─── DATASET ENTRIES

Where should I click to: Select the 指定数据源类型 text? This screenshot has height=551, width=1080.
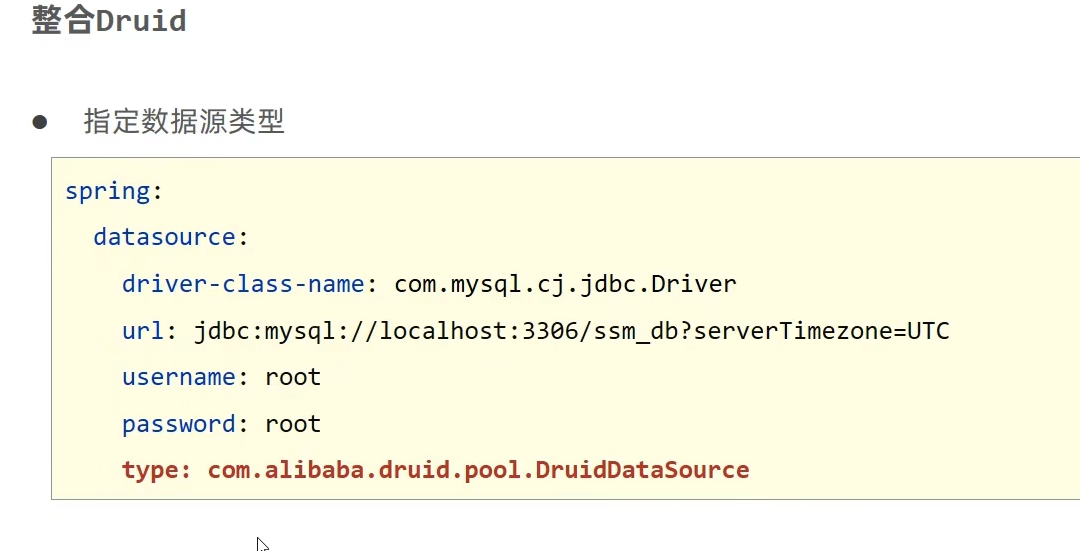pos(184,122)

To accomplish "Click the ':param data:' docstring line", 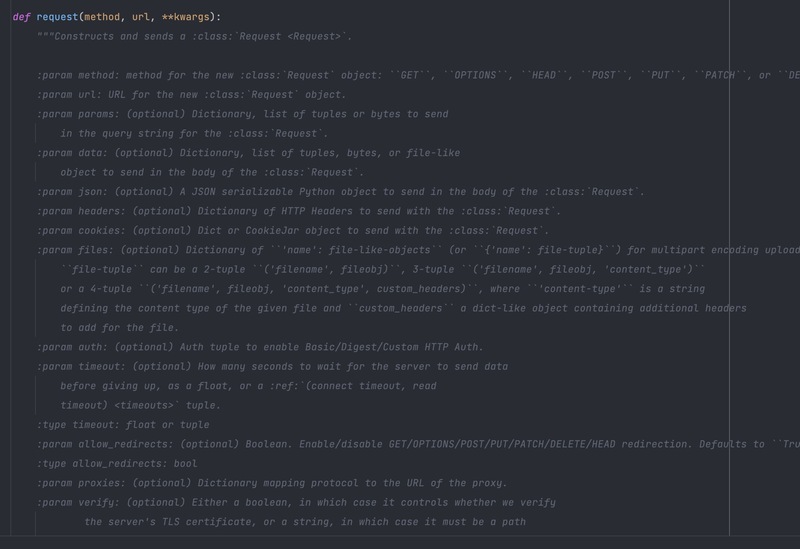I will [248, 153].
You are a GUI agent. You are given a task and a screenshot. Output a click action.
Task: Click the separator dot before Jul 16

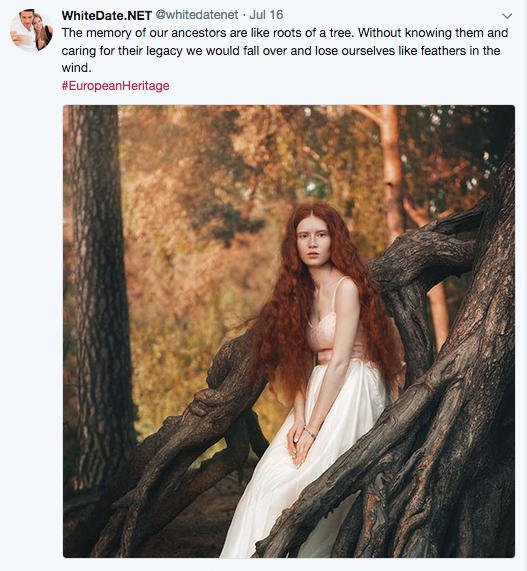click(x=244, y=15)
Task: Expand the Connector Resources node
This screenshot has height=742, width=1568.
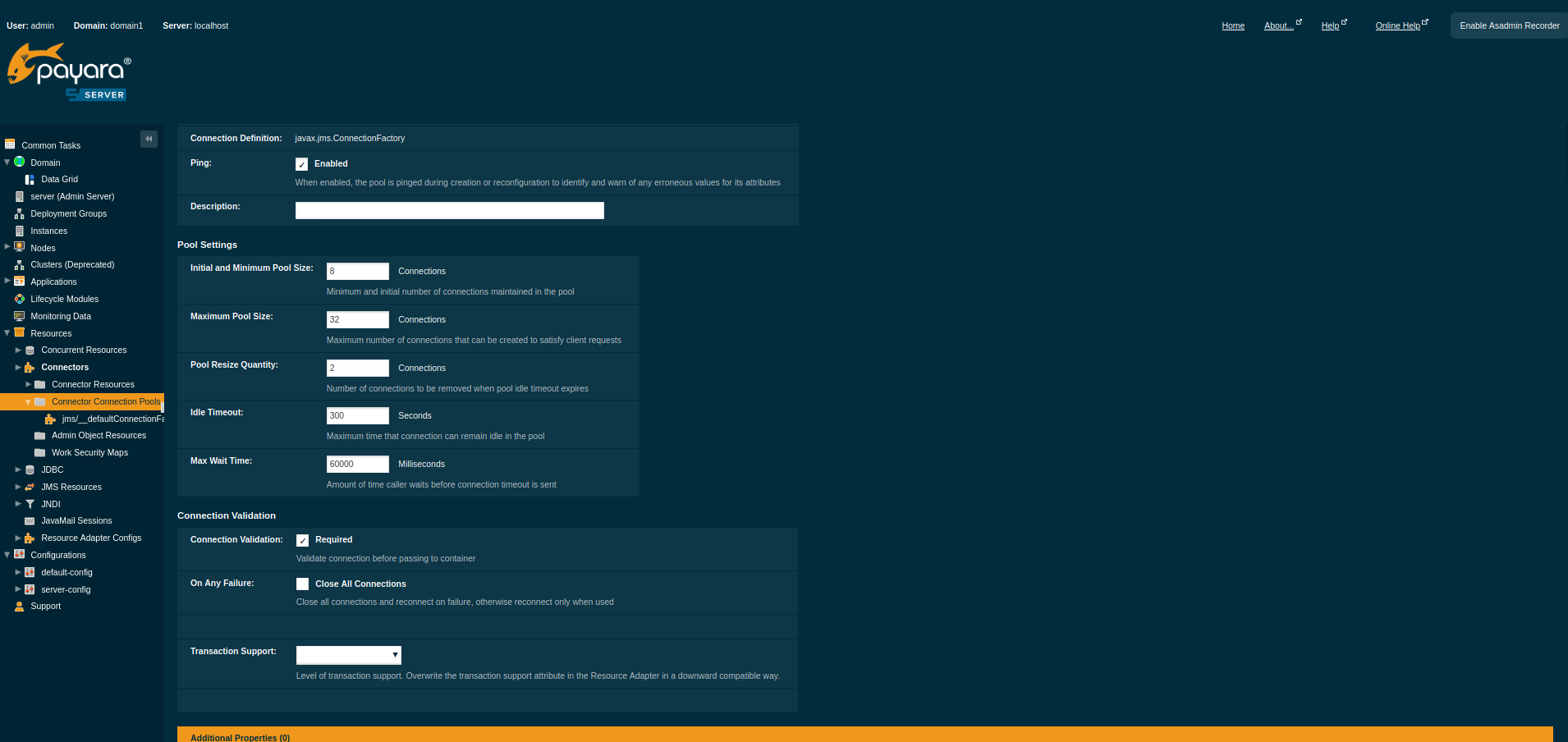Action: pos(29,384)
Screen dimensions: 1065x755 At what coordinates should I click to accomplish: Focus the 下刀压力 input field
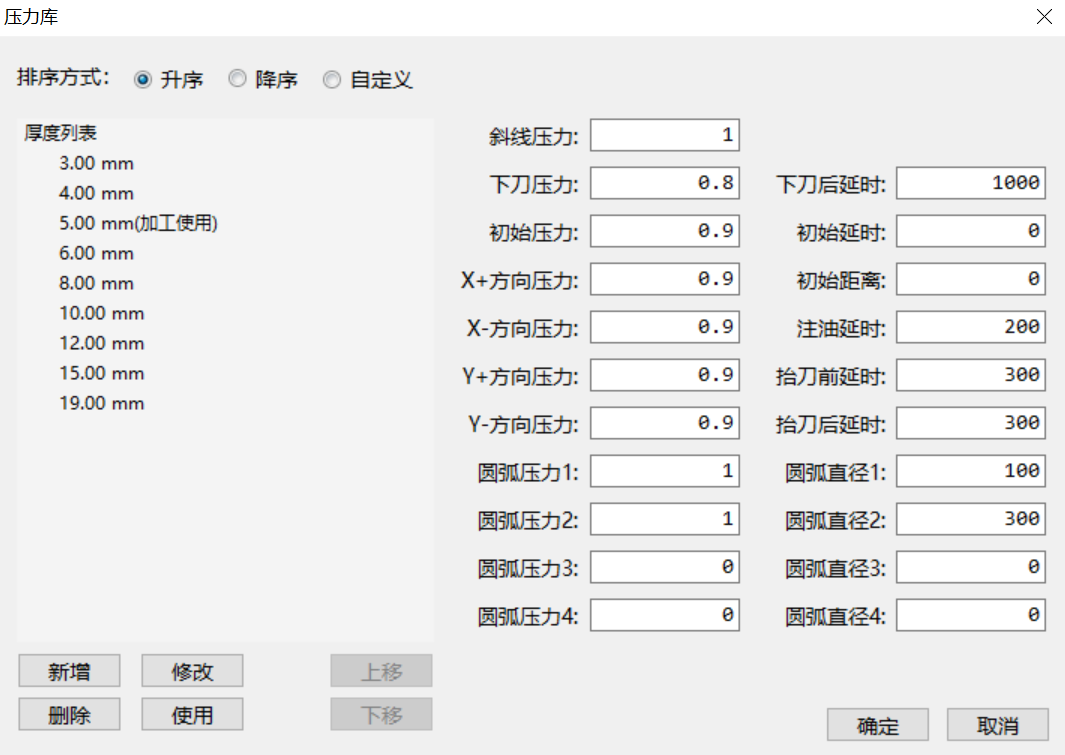[664, 183]
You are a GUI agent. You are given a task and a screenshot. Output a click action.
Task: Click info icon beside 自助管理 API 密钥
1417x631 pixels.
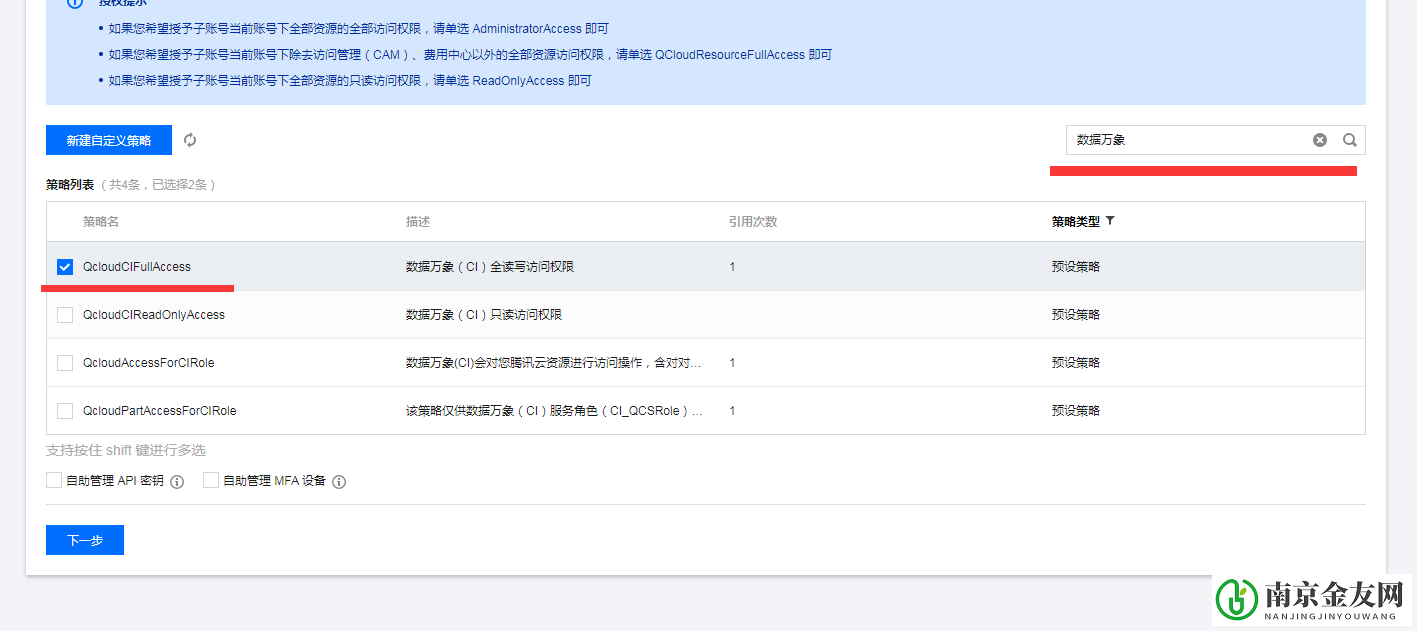coord(176,481)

──────

## TASK BRIEF
Recast the data from the line containing "Screen dimensions: 1065x755" through the end as a JSON list of strings, one string per line, with blank lines skipped. Leave the pictures out of the list.

## OUTPUT OF THE TASK
[
  "Screen dimensions: 1065x755 At what coordinates should I click to accomplish: Focus the 下刀压力 input field",
  "[664, 183]",
  "You are a GUI agent. You are given a task and a screenshot. Output a click action.",
  "Task: Click info icon beside 自助管理 API 密钥",
  "1417x631 pixels.",
  "coord(176,481)"
]